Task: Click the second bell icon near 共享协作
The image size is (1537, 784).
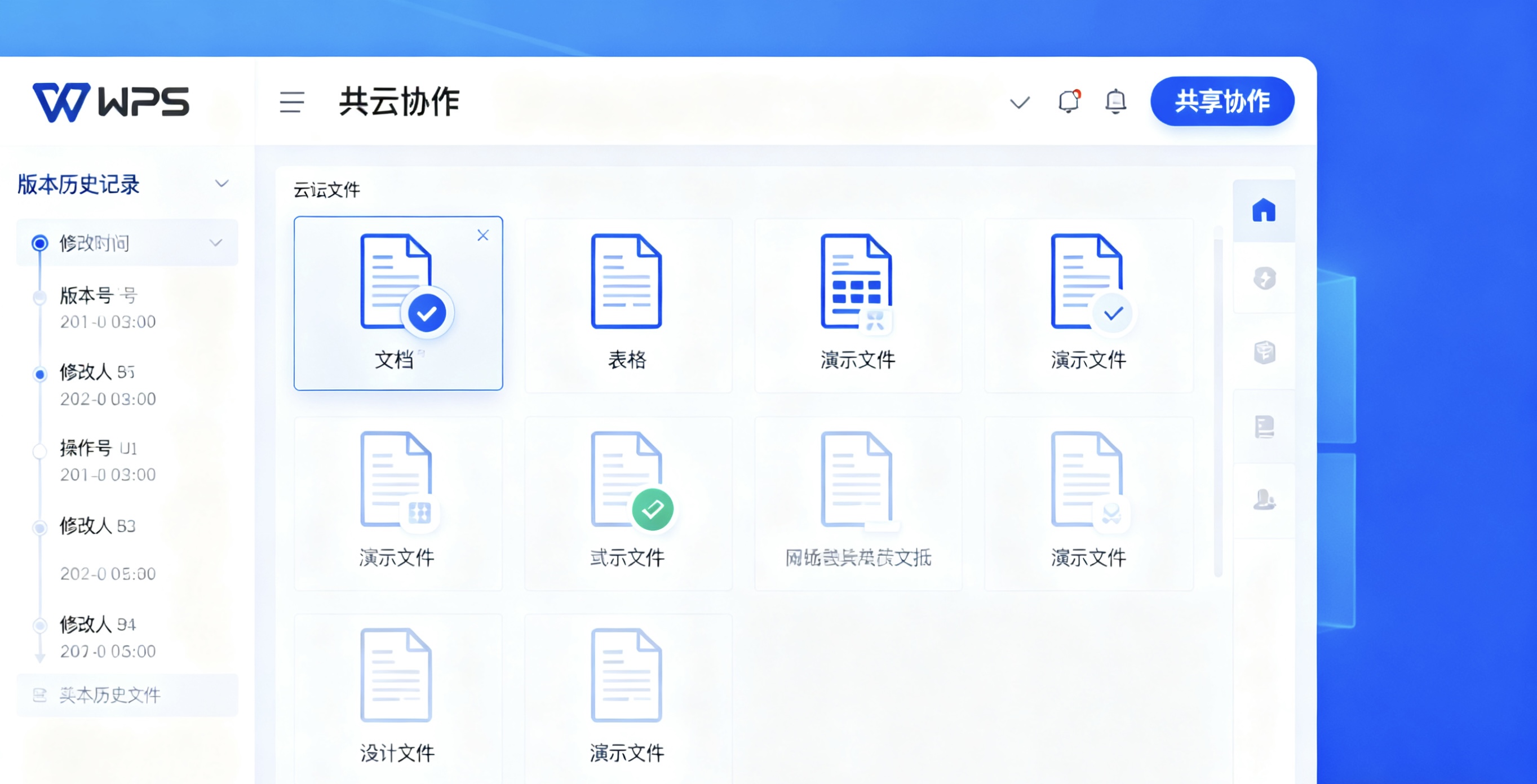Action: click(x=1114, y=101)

——

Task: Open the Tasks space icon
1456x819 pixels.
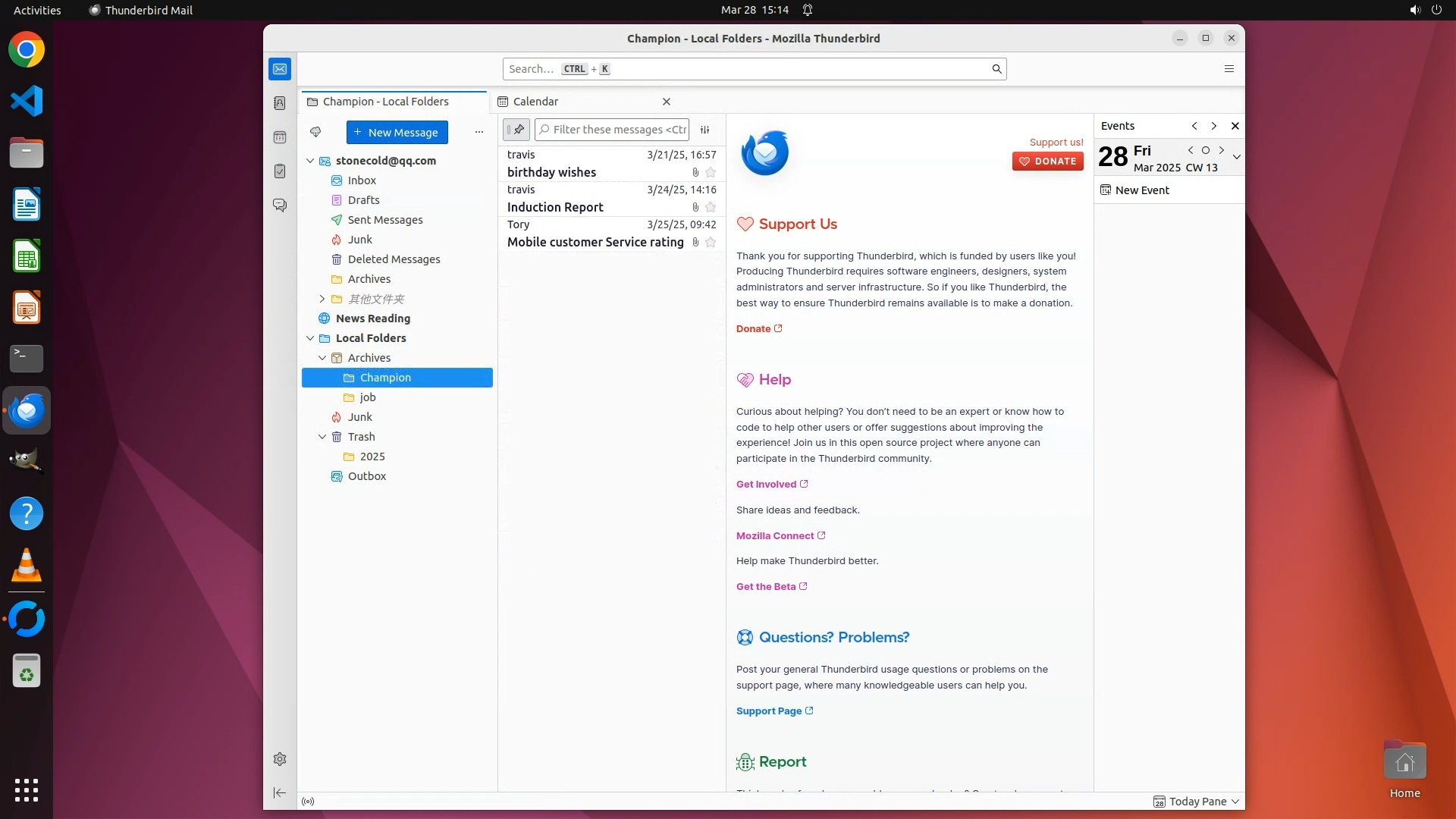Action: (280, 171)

——

• [Your goal]:
Present each line from the listing that holds the string "Task".

• [Worked solution]:
Task: Click the second bell icon near 共享协作
Task: Open the Tasks space icon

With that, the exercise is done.